As she developed her business, Deale was passionate about improving the Zulu women's living standards. Many of the women she employs were skilled artisans with limited markets for their wares. Others, who were unskilled, received training. The extra earnings have helped them, as sole breadwinners, support their families better and raise money for medicine for close relatives with AIDS. (Deale says according to two of her suppliers, at least half of their workers have family members who suffer from or have died of the disease.) What's more, the crafts work allows the women to stay at home, where they can care for their families, instead of traveling to labor in factories. According to Deale, the women earn good wages, by South African standards. She won't discuss how much they make but says she has given them raises twice in the past two years. "I've developed a market for them. I knew if I could sell their products here, I'd be making enormous strides in helping people who would otherwise be unemployed," she says. "When I give them a nice big order, they have a lot more work to do, and they're going to get more money."

Funding a Family Dinner

EVEN BEFORE ENTREPRENEUR PAULINE Lewis decided on Vietnam as the source country for her embroidered handbags, she wrote a nonnegotiable directive into her business plan. Her company, Oovoo Design, would work with only women-owned businesses and female artisans. "I wanted to know that the money I was giving back would go directly into the hands of women," she says.

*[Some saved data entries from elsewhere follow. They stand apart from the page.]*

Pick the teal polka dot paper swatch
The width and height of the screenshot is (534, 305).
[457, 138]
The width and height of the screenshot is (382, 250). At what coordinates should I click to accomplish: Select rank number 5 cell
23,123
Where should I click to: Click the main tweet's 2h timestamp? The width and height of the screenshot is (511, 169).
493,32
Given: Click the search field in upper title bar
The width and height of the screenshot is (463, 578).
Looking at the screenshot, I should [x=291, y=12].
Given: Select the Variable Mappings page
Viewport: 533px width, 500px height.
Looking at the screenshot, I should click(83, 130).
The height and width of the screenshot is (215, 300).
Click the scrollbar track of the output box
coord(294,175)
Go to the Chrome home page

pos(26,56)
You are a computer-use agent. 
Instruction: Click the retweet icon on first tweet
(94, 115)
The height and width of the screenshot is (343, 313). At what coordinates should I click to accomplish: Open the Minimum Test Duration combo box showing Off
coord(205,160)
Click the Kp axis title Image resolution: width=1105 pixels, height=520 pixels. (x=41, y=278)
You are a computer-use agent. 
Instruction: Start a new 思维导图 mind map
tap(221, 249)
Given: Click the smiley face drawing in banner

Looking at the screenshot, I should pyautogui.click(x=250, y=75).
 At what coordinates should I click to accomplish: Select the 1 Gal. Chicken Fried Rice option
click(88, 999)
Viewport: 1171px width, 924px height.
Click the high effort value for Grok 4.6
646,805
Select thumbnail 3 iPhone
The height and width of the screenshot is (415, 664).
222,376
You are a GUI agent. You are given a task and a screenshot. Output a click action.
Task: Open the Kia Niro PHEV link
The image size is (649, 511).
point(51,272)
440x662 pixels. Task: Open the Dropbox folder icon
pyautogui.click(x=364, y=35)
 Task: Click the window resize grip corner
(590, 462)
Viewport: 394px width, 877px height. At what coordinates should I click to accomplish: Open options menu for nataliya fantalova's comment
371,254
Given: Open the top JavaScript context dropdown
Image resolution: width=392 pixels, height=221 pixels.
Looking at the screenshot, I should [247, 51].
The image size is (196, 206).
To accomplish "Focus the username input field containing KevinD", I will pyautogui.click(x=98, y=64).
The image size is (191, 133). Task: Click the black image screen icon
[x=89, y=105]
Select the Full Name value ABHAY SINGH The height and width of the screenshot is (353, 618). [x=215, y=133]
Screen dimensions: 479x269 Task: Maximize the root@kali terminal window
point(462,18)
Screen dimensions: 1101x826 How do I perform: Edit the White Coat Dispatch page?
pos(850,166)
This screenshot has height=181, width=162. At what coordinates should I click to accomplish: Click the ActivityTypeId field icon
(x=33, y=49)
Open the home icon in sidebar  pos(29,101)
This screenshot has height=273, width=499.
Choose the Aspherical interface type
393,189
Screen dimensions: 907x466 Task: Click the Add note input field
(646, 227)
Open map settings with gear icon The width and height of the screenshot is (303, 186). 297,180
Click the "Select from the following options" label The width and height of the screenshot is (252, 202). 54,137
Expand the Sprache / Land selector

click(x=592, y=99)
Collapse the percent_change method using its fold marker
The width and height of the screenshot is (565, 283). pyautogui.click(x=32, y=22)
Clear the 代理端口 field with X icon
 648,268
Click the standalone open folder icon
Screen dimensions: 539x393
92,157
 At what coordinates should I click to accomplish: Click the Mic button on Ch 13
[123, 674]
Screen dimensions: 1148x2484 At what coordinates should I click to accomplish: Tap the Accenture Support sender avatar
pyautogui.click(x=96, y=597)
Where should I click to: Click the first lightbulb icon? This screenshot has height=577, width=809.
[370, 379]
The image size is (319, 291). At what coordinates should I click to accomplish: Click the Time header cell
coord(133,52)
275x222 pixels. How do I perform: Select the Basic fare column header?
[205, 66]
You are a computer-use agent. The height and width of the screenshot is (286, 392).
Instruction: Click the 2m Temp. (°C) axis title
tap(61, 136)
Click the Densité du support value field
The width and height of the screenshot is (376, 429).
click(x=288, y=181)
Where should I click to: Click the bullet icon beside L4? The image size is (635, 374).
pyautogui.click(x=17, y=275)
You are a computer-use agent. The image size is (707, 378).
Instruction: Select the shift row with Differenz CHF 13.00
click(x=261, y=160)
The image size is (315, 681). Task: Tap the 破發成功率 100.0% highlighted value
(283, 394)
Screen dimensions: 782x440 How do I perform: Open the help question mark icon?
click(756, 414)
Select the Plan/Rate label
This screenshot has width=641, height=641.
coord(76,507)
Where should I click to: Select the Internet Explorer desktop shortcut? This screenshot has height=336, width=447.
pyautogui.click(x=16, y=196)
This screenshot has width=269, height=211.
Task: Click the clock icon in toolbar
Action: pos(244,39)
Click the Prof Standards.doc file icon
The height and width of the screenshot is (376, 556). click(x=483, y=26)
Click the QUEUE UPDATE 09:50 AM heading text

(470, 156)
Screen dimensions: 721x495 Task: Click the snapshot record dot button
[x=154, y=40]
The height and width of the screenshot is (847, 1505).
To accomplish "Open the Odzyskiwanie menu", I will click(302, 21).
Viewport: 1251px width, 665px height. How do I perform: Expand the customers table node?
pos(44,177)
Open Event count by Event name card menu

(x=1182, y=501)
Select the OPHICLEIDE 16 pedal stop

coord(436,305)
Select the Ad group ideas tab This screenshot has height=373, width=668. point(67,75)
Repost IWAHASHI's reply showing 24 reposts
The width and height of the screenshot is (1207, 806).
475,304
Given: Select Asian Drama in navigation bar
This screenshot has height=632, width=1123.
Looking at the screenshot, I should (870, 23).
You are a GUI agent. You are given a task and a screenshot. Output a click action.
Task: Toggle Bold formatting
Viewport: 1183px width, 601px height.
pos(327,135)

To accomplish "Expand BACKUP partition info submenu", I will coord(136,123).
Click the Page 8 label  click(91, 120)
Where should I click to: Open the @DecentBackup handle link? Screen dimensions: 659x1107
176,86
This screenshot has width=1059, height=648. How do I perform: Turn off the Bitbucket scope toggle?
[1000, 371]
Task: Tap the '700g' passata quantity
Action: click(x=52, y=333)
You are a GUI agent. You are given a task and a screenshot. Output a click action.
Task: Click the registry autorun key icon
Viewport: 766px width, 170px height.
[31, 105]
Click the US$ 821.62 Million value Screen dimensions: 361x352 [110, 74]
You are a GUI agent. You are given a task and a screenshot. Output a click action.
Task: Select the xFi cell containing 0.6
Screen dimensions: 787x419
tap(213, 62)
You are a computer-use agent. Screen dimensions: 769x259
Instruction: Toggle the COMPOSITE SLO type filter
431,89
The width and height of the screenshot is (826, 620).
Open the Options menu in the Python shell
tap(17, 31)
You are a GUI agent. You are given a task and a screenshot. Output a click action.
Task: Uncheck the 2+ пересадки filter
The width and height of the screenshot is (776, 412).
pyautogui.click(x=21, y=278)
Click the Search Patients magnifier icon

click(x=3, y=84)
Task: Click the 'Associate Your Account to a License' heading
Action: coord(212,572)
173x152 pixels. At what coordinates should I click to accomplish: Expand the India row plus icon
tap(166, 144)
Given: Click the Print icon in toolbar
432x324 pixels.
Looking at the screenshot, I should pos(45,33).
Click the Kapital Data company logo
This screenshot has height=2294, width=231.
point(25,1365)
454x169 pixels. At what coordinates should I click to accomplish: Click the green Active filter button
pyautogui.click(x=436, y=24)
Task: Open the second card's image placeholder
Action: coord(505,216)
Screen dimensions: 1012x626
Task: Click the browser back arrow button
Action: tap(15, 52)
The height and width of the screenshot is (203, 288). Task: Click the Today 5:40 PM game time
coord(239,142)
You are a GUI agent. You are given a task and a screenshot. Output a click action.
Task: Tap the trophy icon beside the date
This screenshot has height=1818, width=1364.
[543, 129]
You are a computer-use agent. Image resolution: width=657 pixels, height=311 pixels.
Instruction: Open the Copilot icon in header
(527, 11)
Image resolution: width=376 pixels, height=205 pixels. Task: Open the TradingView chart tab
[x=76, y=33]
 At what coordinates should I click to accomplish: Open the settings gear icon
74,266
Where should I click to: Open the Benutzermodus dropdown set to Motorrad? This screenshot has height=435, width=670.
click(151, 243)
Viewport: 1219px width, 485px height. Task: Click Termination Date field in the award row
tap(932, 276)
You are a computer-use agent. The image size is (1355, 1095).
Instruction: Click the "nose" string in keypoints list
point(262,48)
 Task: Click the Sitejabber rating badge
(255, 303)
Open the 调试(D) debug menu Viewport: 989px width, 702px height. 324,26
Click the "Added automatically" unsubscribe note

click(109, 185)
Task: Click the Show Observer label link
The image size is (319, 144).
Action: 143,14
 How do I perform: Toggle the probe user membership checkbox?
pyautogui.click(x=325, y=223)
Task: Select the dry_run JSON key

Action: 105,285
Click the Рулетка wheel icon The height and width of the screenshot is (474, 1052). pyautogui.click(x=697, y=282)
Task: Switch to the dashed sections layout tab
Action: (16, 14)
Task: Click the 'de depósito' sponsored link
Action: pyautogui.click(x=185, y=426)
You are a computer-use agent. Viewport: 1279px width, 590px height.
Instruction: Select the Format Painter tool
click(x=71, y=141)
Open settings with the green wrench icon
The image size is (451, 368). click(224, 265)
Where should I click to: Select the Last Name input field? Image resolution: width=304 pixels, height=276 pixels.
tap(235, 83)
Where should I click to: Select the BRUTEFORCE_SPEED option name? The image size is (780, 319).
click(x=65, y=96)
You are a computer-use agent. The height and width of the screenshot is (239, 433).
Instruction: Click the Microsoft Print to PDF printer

Lewis was burned out when she left her corporate marketing job to start Oovoo. The Malaysian-born entrepreneur traveled to Vietnam to investigate opportunities there. She was stunned by the styles in one of the handbag shops she visited. Less than a month later, Lewis was back in Vietnam, meeting in Ho Chi Minh City with the retailer, a woman who had a group of embroiderers working for her in many villages north of Hanoi. The two women partnered up, and designer Le Thi Hong Tu agreed to create a new line for Lewis, act as point person and oversee the embroiderers. Some 500 of them now stitch the bags' panels in their homes, and 120 other sewers complete the bags in Ho Chi Minh City. Lewis got the first samples in hand in July 2004, and she sells her bags to about 300 boutiques across the U.S.